Regenbruch

Beitrag zum Kreativ- und Schreibwettbewerb "Das ist mir was wert" von Marie-Sophie, 17 Jahre

Regentropfen bedeckten die Fenster und Maeva starrte betrübt hinaus. Sie hatte sich krankgemeldet. Sie konnte einfach nicht ins Büro gehen, wenn ihr Chef jede ihrer Bewegungen analysierte und ihr bei dem Versuch ihre Elternzeit in Anspruch zu nehmen, die Tür vor ihrer Nase zu schlug und meinte, dann könnte sie gleich ganz gehen.
Doch Maeva hatte gerade ihr erstes Kind bekommen, ein Mädchen, und sie konnte es einfach nicht glauben, dass ihr Chef ihr keine Elternzeit geben wollte.
Es stürmte draußen und der Wind peitschte gegen die Fensterscheiben.
Irgendetwas musste Maeva doch tun können. Aber ihr fiel einfach nichts ein.
“Wenn ich hier so rum sitze, kann ich auch einfach den Dachboden ausräumen”, meinte sie dann zu sich selbst und schnappte sich ihre Tochter Eve. Seit Wochen wollte sie schon ein bisschen ausmisten. Da konnte sie doch zumindestens heute einmal anfangen. Mit einem aufklappbaren Kinderbett und Eve im Arm machte sie sich auf den Weg nach oben. Auf dem Dachboden angekommen, baute sie das Bett auf einer freien Stelle auf und machte sich an die Arbeit.

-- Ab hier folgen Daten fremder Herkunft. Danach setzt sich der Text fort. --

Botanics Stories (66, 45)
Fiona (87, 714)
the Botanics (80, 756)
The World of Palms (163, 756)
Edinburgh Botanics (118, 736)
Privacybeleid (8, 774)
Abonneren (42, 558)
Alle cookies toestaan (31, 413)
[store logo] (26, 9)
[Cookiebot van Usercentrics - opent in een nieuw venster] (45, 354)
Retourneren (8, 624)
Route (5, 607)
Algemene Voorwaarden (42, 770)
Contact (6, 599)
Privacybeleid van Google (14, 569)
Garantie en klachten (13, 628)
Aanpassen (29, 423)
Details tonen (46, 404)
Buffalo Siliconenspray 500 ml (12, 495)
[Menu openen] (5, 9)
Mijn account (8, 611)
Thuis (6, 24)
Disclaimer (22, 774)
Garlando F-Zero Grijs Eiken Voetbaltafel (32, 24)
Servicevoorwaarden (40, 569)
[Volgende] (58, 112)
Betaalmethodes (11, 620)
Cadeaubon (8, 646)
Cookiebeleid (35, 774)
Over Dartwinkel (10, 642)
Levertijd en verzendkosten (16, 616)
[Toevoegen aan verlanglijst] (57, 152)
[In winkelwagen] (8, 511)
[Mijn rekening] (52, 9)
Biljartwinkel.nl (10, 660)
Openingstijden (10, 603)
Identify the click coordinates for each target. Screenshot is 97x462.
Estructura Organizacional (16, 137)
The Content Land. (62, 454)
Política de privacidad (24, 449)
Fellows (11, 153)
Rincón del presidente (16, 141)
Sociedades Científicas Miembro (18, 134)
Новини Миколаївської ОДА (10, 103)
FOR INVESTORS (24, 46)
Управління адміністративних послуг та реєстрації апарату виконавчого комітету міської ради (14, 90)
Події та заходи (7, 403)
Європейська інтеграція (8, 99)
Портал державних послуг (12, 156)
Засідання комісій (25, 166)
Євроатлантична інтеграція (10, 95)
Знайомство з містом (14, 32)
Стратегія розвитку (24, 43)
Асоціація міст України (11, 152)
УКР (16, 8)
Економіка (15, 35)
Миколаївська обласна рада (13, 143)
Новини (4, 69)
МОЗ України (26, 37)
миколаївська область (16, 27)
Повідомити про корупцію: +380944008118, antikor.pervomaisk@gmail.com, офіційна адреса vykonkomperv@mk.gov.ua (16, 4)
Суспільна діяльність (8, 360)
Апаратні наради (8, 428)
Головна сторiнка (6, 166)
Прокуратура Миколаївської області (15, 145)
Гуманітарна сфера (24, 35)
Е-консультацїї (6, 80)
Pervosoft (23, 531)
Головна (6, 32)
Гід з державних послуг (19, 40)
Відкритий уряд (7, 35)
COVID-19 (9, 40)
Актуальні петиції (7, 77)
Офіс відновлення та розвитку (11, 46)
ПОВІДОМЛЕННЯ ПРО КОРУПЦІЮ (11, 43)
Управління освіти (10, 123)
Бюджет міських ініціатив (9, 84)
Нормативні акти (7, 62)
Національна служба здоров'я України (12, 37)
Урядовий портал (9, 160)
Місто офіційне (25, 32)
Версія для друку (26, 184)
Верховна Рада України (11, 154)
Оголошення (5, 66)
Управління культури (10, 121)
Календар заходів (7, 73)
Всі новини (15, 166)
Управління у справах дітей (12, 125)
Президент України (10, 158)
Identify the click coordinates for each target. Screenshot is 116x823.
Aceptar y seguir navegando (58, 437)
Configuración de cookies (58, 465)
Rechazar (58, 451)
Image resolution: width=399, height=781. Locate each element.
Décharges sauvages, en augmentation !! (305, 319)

Hier lagen noch Sachen herum von vor dem zweiten Weltkrieg, aus den zwanziger Jahren. Ihre Ururgroßmutter musste es hier verstaut haben und bis jetzt hatte es noch niemand geschafft, ein bisschen Ordnung zu schaffen. Maeva ging systematisch vor. Erst sortierte sie die Kleidungsstücke, die in großen Tüten verpackt waren. Sie sortierte diese Sachen in drei Stapel. Einen wollte sie behalten, der zweite sollte weggeworfen werden und der letzte würde in die Kleiderspende gehen. Dann ging es an die Bücher.

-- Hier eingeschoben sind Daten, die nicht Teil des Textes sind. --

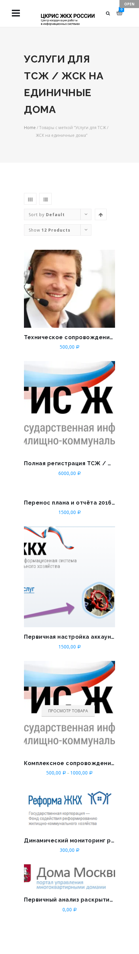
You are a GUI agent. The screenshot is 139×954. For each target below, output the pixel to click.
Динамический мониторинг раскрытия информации (69, 840)
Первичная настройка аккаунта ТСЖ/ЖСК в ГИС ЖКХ (69, 637)
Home (30, 127)
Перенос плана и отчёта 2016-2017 (69, 503)
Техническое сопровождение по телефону (69, 337)
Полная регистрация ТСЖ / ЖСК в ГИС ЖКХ (69, 463)
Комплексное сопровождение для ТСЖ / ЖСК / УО (69, 763)
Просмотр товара (68, 711)
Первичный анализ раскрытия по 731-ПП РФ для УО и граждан (69, 900)
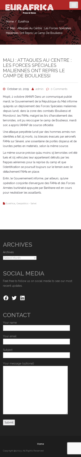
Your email (10, 336)
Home (10, 21)
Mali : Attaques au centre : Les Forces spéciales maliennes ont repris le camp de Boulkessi (37, 68)
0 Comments (59, 89)
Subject (7, 349)
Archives (8, 252)
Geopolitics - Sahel (26, 203)
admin (39, 89)
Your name (10, 322)
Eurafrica (23, 21)
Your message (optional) (18, 363)
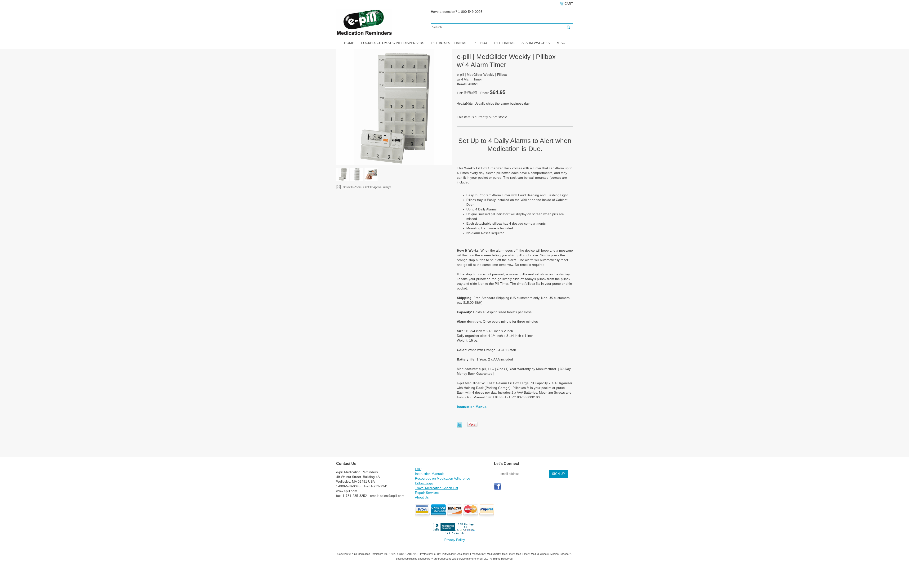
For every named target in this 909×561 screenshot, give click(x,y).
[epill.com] (364, 22)
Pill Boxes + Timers (448, 43)
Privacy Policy (454, 540)
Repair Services (427, 492)
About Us (422, 497)
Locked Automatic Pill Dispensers (392, 43)
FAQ (418, 469)
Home (349, 43)
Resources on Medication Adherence (442, 478)
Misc (561, 43)
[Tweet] (459, 426)
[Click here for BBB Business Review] (454, 535)
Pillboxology (424, 483)
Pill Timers (504, 43)
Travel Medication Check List (436, 488)
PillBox (480, 43)
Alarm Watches (535, 43)
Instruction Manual (472, 407)
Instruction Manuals (429, 474)
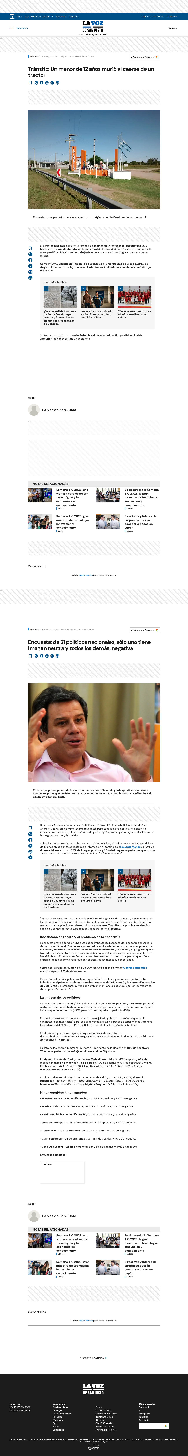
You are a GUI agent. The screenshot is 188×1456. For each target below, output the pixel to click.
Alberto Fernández (135, 967)
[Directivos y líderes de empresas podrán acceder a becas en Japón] (108, 521)
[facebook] (41, 83)
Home (20, 16)
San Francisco (33, 16)
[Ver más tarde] (30, 82)
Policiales (61, 16)
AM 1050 (145, 16)
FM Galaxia (158, 16)
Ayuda (105, 1441)
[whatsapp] (36, 83)
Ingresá (173, 28)
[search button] (12, 16)
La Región (48, 16)
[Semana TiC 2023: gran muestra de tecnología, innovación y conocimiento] (40, 521)
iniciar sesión (86, 574)
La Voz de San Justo (59, 409)
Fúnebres (74, 16)
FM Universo (171, 16)
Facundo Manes (130, 847)
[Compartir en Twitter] (47, 83)
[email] (52, 83)
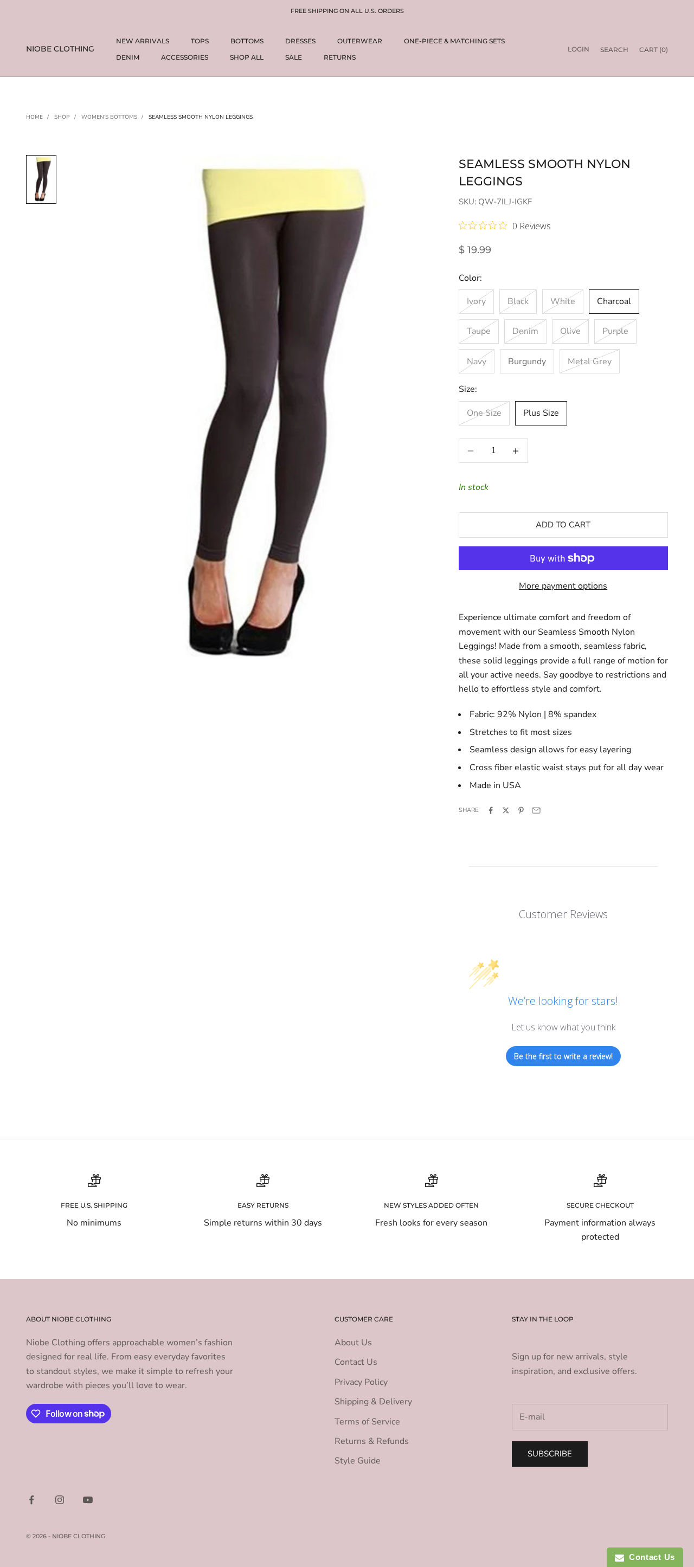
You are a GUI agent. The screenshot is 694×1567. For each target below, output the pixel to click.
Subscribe (550, 1453)
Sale (293, 57)
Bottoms (247, 41)
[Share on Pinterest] (521, 810)
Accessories (184, 57)
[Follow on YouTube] (87, 1499)
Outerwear (359, 41)
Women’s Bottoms (109, 117)
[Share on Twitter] (506, 810)
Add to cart (563, 524)
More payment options (563, 586)
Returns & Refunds (372, 1441)
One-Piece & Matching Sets (454, 41)
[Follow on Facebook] (31, 1499)
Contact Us (356, 1362)
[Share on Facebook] (490, 810)
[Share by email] (536, 810)
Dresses (300, 41)
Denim (127, 57)
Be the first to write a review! (563, 1056)
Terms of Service (367, 1422)
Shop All (247, 57)
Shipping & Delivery (373, 1402)
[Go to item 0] (41, 179)
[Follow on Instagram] (59, 1499)
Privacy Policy (361, 1382)
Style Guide (358, 1461)
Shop (62, 117)
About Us (353, 1343)
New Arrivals (142, 41)
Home (34, 117)
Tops (200, 41)
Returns (340, 57)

Alte, zerschlissene wurden weggeworfen, brauchbare behalten und der Rest gespendet. Hunderte von Büchern bedeckten den Boden, und es dauerte Stunden bis Maeva sich überhaupt einen Überblick verschafft hatte.
Die Hälfte der Bücher waren alte Märchenbücher und Tagebücher. Was hatten nur Maevas Vorfahren alles behalten?
Sie blätterte durch ein paar der Tagebücher. Es schien so, als ob jeder in dieser Familie ein Tagebuch geführt hatte. Äußerlich waren die Bücher überhaupt nicht voneinander zu unterscheiden. Abgesehen von einem Buch. Im Gegensatz zu der grauen Farbe der anderen Bücher war dieses grell rot und mit einem dicken Schriftzug versehen.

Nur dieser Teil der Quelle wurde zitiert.